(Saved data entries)
┌────────

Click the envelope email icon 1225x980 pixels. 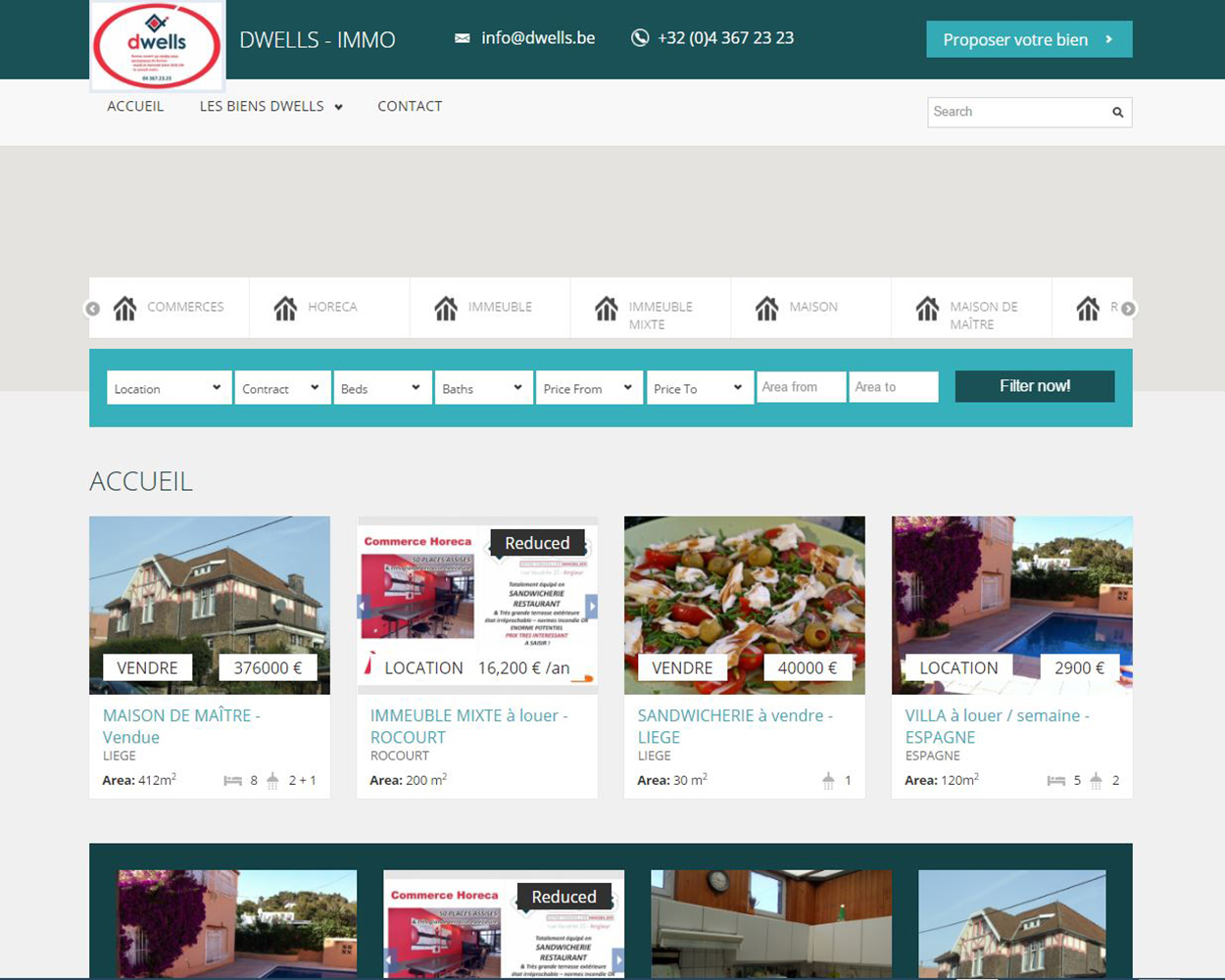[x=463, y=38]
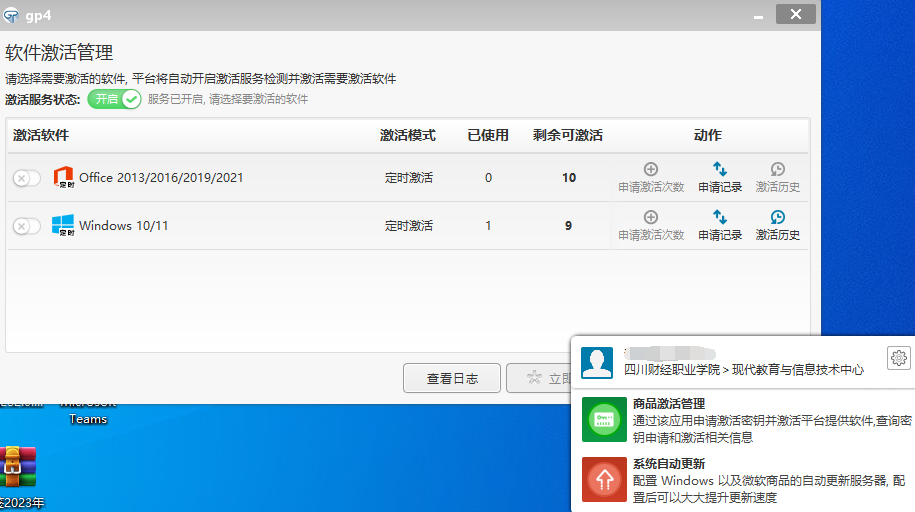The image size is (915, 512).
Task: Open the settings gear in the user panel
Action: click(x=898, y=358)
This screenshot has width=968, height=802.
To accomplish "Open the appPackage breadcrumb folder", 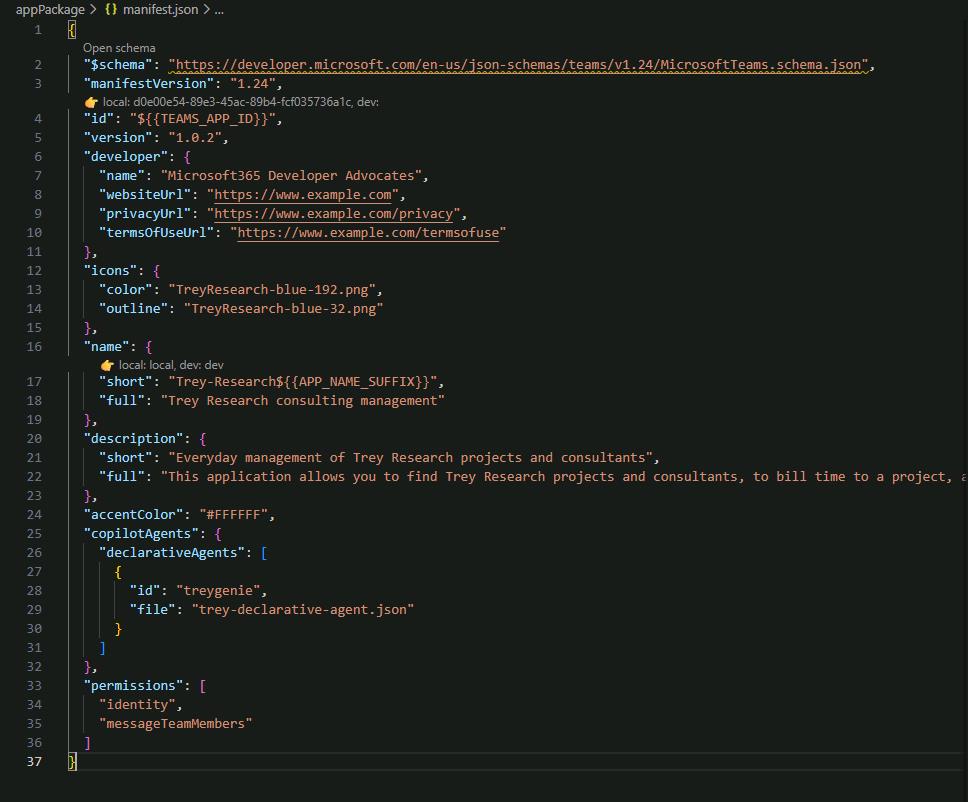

└────────
┌────────

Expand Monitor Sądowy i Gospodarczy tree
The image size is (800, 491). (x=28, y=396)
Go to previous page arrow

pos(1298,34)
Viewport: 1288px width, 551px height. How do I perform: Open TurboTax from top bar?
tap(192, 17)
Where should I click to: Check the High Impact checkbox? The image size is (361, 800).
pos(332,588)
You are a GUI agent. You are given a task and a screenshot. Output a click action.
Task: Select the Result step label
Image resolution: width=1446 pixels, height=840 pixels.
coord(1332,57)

└────────
┌────────

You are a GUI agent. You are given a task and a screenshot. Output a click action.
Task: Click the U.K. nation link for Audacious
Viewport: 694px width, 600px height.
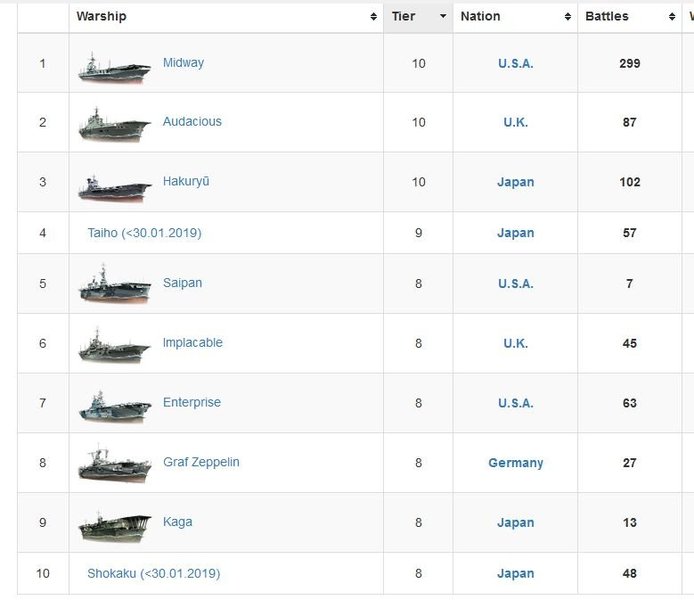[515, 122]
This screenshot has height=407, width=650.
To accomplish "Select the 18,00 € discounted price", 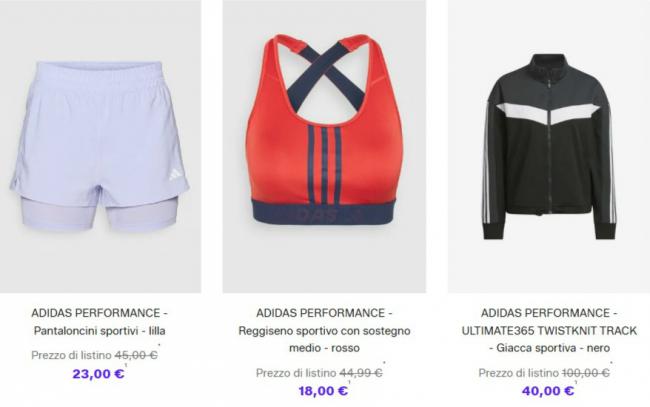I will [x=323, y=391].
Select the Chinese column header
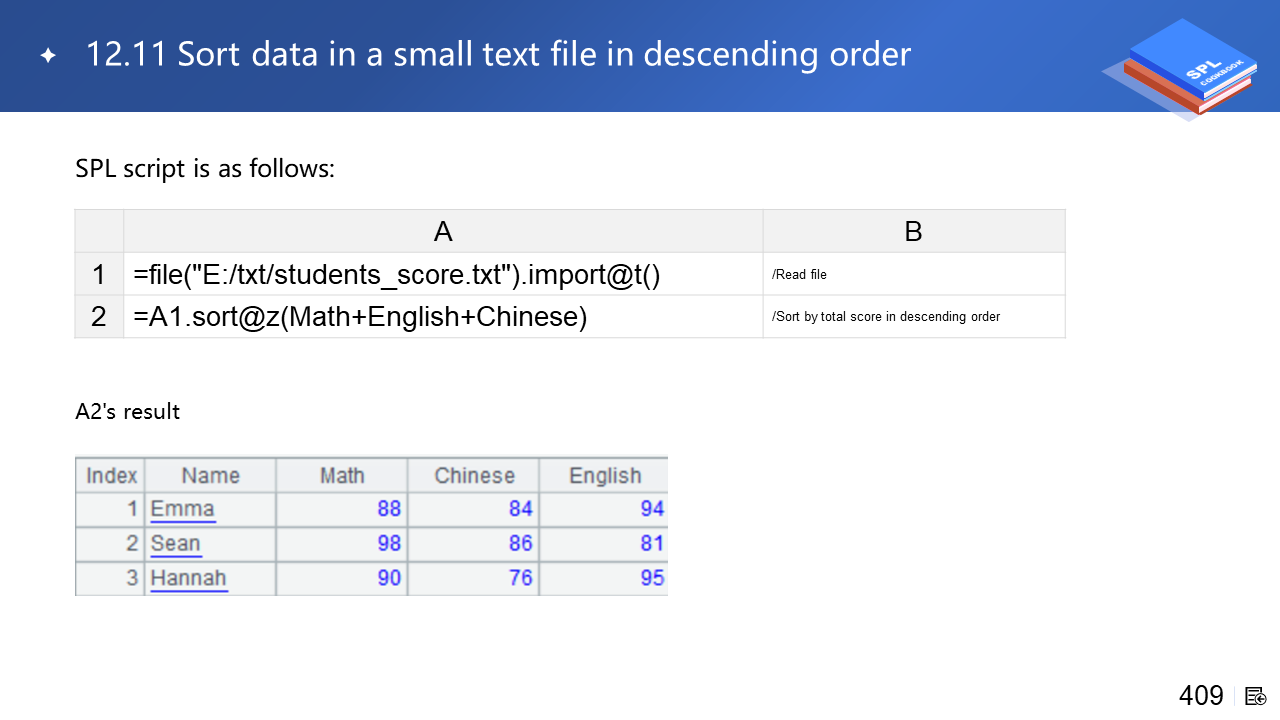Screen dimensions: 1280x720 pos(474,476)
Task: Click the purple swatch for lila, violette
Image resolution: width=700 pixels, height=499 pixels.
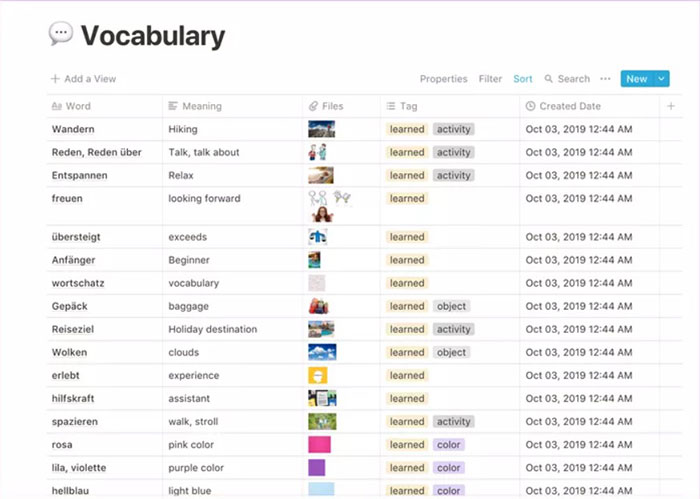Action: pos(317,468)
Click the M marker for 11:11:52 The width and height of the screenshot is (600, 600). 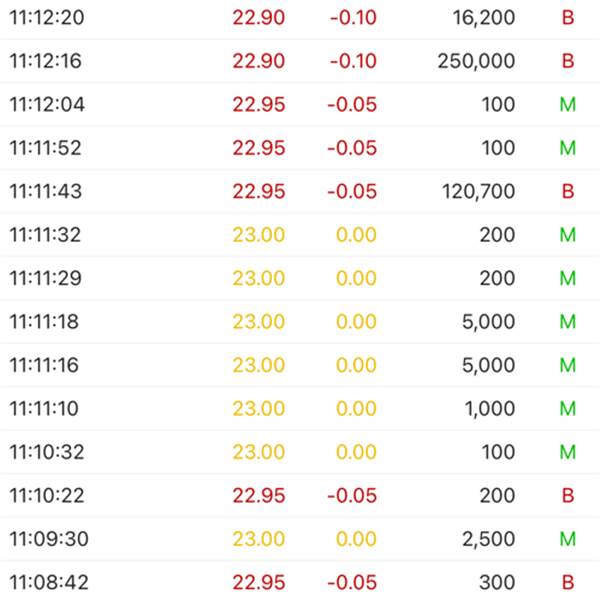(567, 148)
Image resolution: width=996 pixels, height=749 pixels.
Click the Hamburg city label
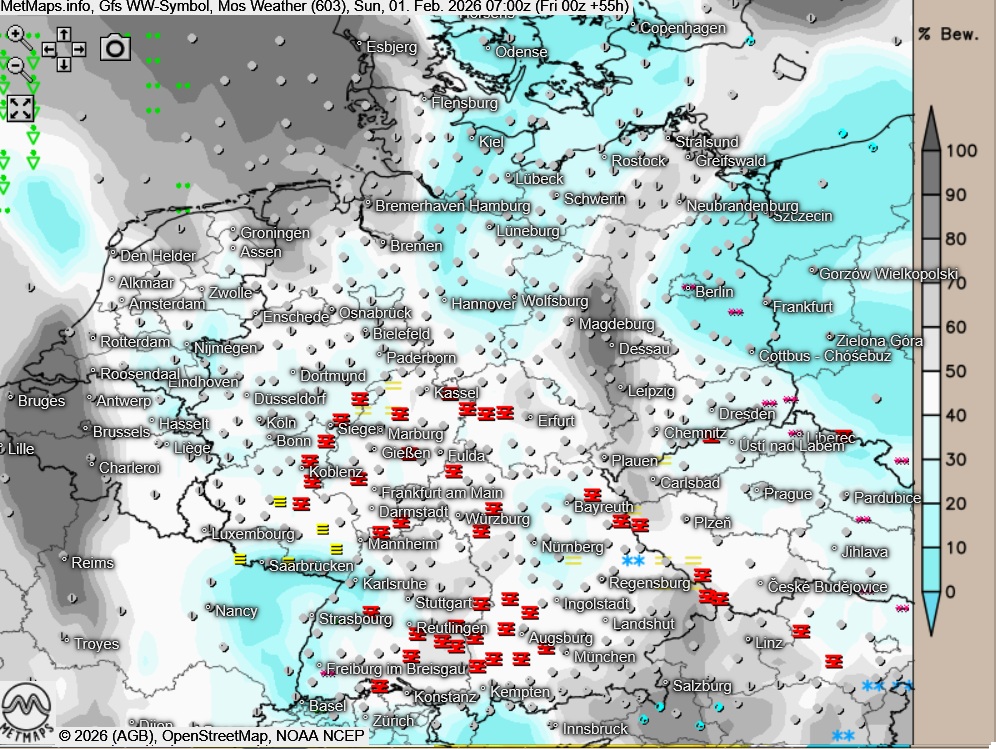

└────────

Exercise objective. From the data, report how many lines hold "label", leaving out any other words.

Solution to the problem. 2